Thank you for your email of 18 June, with your essay for the University of London Epistemology module, in response to the question, 'All that you can know about your current experience is that either you are seeing an exam paper or you are undergoing a perfectly matching hallucination as of seeing an exam paper. Hence your experience must be consistent with either alternative.' Discuss.

You expressed concern that there might be 'too much science' in your answer. My feeling is that the science is always important because philosophers need a 'reality check' on discussions of illusions and hallucinations. The 'brain in a vat' thought experiment is another case where philosophers blithely create a scenario which is nonsense from a scientific standpoint.

Also, I am glad that you did take the opportunity to demonstrate your knowledge, because it gives me something I can take away and use, at least some very pertinent questions to raise about hypothetical hallucination scenarios.

However, having taken the reality check, we are still in the business of conceptual inquiry and (as difficult as this might be for you to accept) philosophers can and do consider all sorts of 'what ifs' which go well beyond any shred of scientific credibility.

I think it is a valid question to ask, if Scotty 'beams down' AL from the Starship Enterprise, and two identical ALs materialize on the planet Zorg, what would be the consequences for our view of personal identity? Never mind how this is supposed to happen.

It is in this spirit that you are being asked to consider the possibility that, e.g. the questions you are currently 'reading' in your 'exam paper' are not the questions in the exam paper on the desk in front of you, but are in fact (e.g.) the questions that you were hoping would appear. You pick up the sheet of paper, feel it crinkle in your hands, there is not the least evidence that your mind is playing tricks. (Never mind how this is supposed to happen.)

But what if...?

You give a decent answer to this question. After considering the alternatives of the sense datum theory and intentional theories of perception, you plump for the disjunctive view. But what does this mean exactly for the concept of 'having an experience'?

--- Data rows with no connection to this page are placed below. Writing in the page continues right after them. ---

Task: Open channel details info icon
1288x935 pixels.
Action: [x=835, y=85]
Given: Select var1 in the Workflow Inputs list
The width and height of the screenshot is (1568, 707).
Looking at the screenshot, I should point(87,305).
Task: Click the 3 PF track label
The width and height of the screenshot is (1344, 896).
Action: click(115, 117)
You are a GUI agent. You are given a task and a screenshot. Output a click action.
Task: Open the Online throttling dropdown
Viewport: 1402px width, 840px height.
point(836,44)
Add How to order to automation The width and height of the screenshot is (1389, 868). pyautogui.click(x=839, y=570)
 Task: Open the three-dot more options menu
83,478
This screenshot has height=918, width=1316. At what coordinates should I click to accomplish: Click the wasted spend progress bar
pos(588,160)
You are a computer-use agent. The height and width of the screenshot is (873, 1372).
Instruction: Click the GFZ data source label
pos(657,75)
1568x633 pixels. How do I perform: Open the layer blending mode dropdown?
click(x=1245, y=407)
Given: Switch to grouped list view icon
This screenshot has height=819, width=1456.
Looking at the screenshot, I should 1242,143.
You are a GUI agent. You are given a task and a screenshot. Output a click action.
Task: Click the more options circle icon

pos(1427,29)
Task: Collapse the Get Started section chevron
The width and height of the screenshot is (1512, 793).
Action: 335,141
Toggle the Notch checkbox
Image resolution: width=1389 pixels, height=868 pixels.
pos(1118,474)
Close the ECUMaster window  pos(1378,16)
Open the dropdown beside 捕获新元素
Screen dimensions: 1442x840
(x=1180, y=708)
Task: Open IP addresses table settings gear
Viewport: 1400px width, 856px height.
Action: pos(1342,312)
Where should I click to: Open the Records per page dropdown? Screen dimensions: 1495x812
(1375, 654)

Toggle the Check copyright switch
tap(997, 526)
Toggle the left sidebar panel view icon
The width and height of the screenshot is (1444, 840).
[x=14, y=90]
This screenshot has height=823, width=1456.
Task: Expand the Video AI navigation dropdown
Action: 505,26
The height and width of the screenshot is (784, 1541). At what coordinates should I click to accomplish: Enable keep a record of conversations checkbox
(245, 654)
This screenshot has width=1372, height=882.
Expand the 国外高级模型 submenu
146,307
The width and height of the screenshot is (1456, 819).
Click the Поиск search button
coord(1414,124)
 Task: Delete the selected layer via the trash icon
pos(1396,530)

The question talks about 'your experience' as if it goes without question that in both cases, veridical perception or hallucination, you are 'experiencing something', as if the two logical possibilities were conceptually parallel (never mind the scientific implausibility of the second alternative). This is a point you could have made.

If we go for the disjunctive theory, there is a cost. I would have liked to have seen a fuller appreciation of the cost (which partly explains the continued attractiveness of alternative, non-disjunctive views).

However, another point occurs to me: we can ditch the notion that there is something, 'my experience' which is 'consistent with either alternative' and still find the thought experiment challenging. Let's use a less contested form of words: the given evidential basis on which I make my knowledge claims. Maybe I'm 'having experience' and maybe I'm not. If you ask me, right now, am I prepared to reject, absolutely and without question, the sceptical doubt that the questions are the ones I was hoping for because I'm merely imagining them -- however we describe the total situation in terms of a favoured theory of perception -- then the remaining only answer is the one Wittgenstein gives (in response to an interlocutor who asks, 'Aren't you shutting your eyes to doubt?')

'They are shut.'

Whatever you think of this as the ultimate response to scepticism (or a cop-out) the point is that the disjunctive theory of perception does not (as it might have been touted to be) rescue us from the threat of scepticism about the external world, because there are ways of formulating the sceptical hypothesis which do not assume the validity of any particular theory of perception.

Maybe this is what gets you. So little seems to turn on whether or not we have the ultimately valid theory of percepion. It doesn't resolve the big questions. It merely gives us a more accurate map of the conceptual landscape, than any of any of the alternative theories do. But why is that so important? -- I am bound to say that I think it is, but won't try to argue that here.